3.1.2. APAP + Saline Group (Figure 2D–F)

On the other hand, the liver sections obtained from the APAP and Saline Groups exhibited significant pathological alterations. In the centrilobular region of the liver, there was a clear indication of cellular injury, which was characterized by cellular swelling (asterisk), necrosis (arrow), and sinusoidal dilatation (sd). The presence of necrotic areas and the disruption of hepatocellular architecture were both indicators of severe liver damage that was caused by the toxicity of APAP. Additionally, the sinusoidal dilatation indicated a reduction in blood flow within the parenchyma of the liver (Figure 2).

3.1.3. APAP + 200 mg/kg/day of SIN Group (Figure 2G–I)

The liver sections obtained from the group that received APAP and 200 mg/kg/day of SIN demonstrated a significant protective effect. Compared to the APAP and Saline Group, the centrilobular region exhibited no signs of cellular injury or necrosis. The hepatocellular architecture and the sinusoidal dilatation were significantly reduced, and the former appeared to be preserved. A protective environment was created within the liver tissue due to the administration of SIN, as indicated by this histopathological pattern (Figure 2). This indicated that the administration of SIN mitigated the deleterious effects of APAP.

• SUPPLIED MATERIAL
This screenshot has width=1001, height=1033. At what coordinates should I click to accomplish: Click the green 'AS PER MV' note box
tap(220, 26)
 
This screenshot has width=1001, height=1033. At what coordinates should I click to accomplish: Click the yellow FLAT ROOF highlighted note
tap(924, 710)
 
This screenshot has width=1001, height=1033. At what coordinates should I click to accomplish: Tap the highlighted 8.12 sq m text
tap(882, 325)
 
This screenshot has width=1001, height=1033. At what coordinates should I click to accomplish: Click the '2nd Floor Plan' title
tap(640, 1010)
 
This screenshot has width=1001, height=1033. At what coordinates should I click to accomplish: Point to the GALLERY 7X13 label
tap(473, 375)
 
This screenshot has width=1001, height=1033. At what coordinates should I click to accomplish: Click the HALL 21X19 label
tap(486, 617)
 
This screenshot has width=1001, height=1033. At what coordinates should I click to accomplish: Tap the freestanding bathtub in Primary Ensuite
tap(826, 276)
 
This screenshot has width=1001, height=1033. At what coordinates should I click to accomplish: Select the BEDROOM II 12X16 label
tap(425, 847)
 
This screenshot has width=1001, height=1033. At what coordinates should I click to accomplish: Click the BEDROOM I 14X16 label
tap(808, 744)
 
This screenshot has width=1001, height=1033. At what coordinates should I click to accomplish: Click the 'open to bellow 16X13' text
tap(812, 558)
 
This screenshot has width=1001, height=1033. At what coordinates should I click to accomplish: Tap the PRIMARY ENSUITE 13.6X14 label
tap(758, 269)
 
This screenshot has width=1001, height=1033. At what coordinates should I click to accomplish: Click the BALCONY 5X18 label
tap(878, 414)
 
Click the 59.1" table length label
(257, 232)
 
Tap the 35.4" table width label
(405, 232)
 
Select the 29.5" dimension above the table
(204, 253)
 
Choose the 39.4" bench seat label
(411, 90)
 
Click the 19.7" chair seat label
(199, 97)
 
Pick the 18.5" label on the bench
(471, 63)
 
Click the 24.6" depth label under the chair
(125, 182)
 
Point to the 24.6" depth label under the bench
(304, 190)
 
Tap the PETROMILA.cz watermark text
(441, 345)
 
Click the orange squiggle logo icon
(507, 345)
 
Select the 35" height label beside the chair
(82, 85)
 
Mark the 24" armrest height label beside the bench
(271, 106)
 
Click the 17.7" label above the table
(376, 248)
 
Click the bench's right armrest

• INSTRUCTIONS FOR THE TASK
Continue the passage on liver tissue changes after APAP and SIN treatment, picking up after its final sentence.

• TASK RESPONSE
The microscopic examination, which was carried out on ten fields in each section at a magnification of ×20 (Figure 2A–C), ×40 (Figure 2D–F), and ×100 (Figure 2G–I), provided support for the quantitative evaluation that was reported in the section on the results. This detailed examination of SIN to understand the morphological changes associated with drug-induced hepatotoxicity and potential recovery by therapeutic interventions provided additional evidence for the protective role played by SIN against APAP-induced liver toxicity. This further emphasizes the significance of histopathological analysis.

3.2. Biochemical Indicators of Liver Damage

3.2.1. Alanine Aminotransferase (ALT)

In the Normal Group, the mean ALT level was 36.7 ± 1.9 U/L, indicative of baseline liver function. However, in the APAP and Saline Group, a substantial elevation in ALT levels was observed (183.5 ± 5.7 U/L, p < 0.001), signifying hepatocellular damage induced by Acetaminophen. Notably, the APAP and 200 mg/kg/day of SIN Group exhibited a significant reduction in ALT levels (62.7 ± 6.4 U/L, p < 0.05), suggesting a protective effect of SIN against APAP-induced liver injury (Table 1).

3.2.2. Lipid Peroxidation (MDA Level)

The assessment of Malondialdehyde (MDA) levels, a marker of lipid peroxidation, revealed a baseline level of 1.25 ± 0.2 nmol/mg protein in the Normal Group. The APAP and Saline Group showed a marked increase in MDA levels (4.7 ± 0.1 nmol/mg protein, p < 0.001), indicating oxidative stress-induced damage. Conversely, the APAP and 200 mg/kg/day of SIN Group displayed a significant reduction in MDA levels (1.8 ± 0.2 nmol/mg protein, p < 0.05), highlighting SIN’s antioxidative properties and its role in mitigating lipid peroxidation (Table 1).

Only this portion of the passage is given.